Experimental performance comparison of a novel design of bi-fluid photovoltaic-thermal module using Louver fins

Abstract

This investigation designed and fabricated a novel configuration of a copper absorber plate fixed to the photovoltaic module to reduce overheating. Louver-shaped fins with a serpentine tube were mounted to the absorber to configure a bi-fluid-based photovoltaic thermal module. Experiments aimed to enhance the heat transfer rate from the PV surface to the air in the channel and water in the tube. This study analyses how cells, the backside, and ambient temperatures affect the PV/T module’s electrical power, thermal power, thermal efficiency, and electrical efficiency.
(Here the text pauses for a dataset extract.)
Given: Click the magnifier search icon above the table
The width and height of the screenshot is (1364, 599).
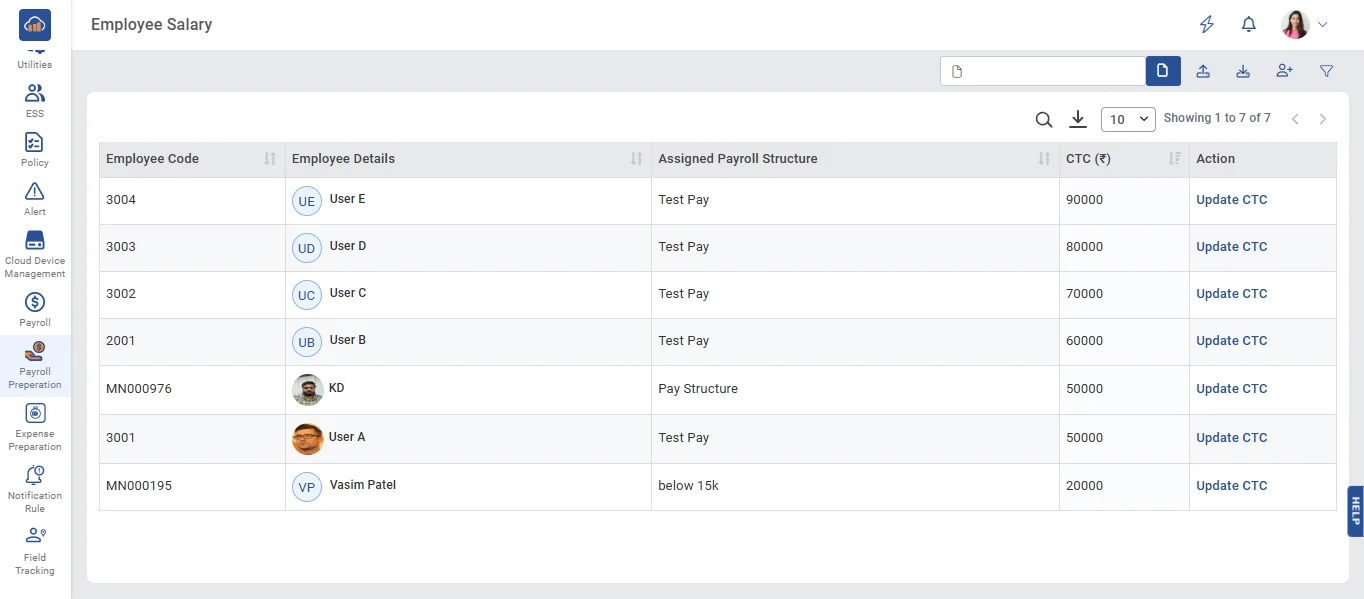Looking at the screenshot, I should coord(1043,120).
Experiments with the new design showed an increasing linear relationship between electrical production efficiency and a decrease in cell temperature thanks to the fins and tube. Compared to the standard photovoltaic unit, the hourly average of the cell temperature of the PV module in the new bi-fluid system dropped by up to 19.2 °C. Electrical and thermal efficiency values were found to be 5.9% and 0% of the standard unit, 6.7% and 34.26% of the air-cooled module, and 7.56% and 66.17% of the bi-fluid module. The essence behind the idea of using Louver-shaped fins and tubes is that the fluid of the configured unit gains the most heat, making them very efficient at using electricity.